Assigned task: Print the listing below again from the line that contains "This screenshot has width=1282, height=742." onward, keeping every line exact and leaving out the lines before it.

Task inputs:
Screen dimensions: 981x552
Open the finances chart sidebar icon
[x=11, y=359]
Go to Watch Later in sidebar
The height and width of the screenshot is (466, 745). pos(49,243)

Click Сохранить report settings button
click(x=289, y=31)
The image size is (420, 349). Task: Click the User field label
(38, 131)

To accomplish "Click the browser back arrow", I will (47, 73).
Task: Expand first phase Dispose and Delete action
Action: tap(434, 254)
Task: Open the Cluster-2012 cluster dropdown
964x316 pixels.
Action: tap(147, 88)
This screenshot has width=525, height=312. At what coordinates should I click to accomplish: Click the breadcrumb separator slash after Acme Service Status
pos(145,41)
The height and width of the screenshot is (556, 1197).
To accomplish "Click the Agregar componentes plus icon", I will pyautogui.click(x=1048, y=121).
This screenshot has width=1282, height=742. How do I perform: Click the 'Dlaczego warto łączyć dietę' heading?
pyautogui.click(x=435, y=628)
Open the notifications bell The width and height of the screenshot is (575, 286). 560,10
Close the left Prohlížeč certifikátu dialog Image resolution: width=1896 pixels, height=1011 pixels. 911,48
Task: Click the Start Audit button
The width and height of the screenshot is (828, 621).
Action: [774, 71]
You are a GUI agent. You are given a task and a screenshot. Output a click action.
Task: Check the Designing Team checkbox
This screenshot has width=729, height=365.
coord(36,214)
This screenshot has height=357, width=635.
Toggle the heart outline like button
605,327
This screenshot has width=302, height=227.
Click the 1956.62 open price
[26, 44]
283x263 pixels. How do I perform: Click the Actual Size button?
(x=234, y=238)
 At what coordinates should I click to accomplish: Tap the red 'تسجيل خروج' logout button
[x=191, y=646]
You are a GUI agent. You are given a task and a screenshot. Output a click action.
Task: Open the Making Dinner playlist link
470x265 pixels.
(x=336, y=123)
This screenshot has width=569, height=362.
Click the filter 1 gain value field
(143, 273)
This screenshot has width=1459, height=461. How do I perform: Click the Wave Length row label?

The completed task:
This screenshot has width=1282, height=742. How do I perform: Click the 'Dlaczego warto łączyć dietę' heading?
pyautogui.click(x=435, y=628)
Open the notifications bell The width and height of the screenshot is (575, 286). 560,10
Close the left Prohlížeč certifikátu dialog Image resolution: width=1896 pixels, height=1011 pixels. 911,48
Task: Click the Start Audit button
The width and height of the screenshot is (828, 621).
Action: [774, 71]
You are a GUI agent. You are given a task and a screenshot. Output a click action.
Task: Check the Designing Team checkbox
This screenshot has width=729, height=365.
coord(36,214)
This screenshot has height=357, width=635.
Toggle the heart outline like button
605,327
This screenshot has width=302, height=227.
Click the 1956.62 open price
[26, 44]
283x263 pixels. How do I perform: Click the Actual Size button?
(x=234, y=238)
 At what coordinates should I click to accomplish: Tap the red 'تسجيل خروج' logout button
[x=191, y=646]
You are a GUI agent. You are given a task and a screenshot. Output a click action.
Task: Open the Making Dinner playlist link
470x265 pixels.
(x=336, y=123)
This screenshot has width=569, height=362.
Click the filter 1 gain value field
(143, 273)
This screenshot has width=1459, height=461. How do I perform: Click the Wave Length row label?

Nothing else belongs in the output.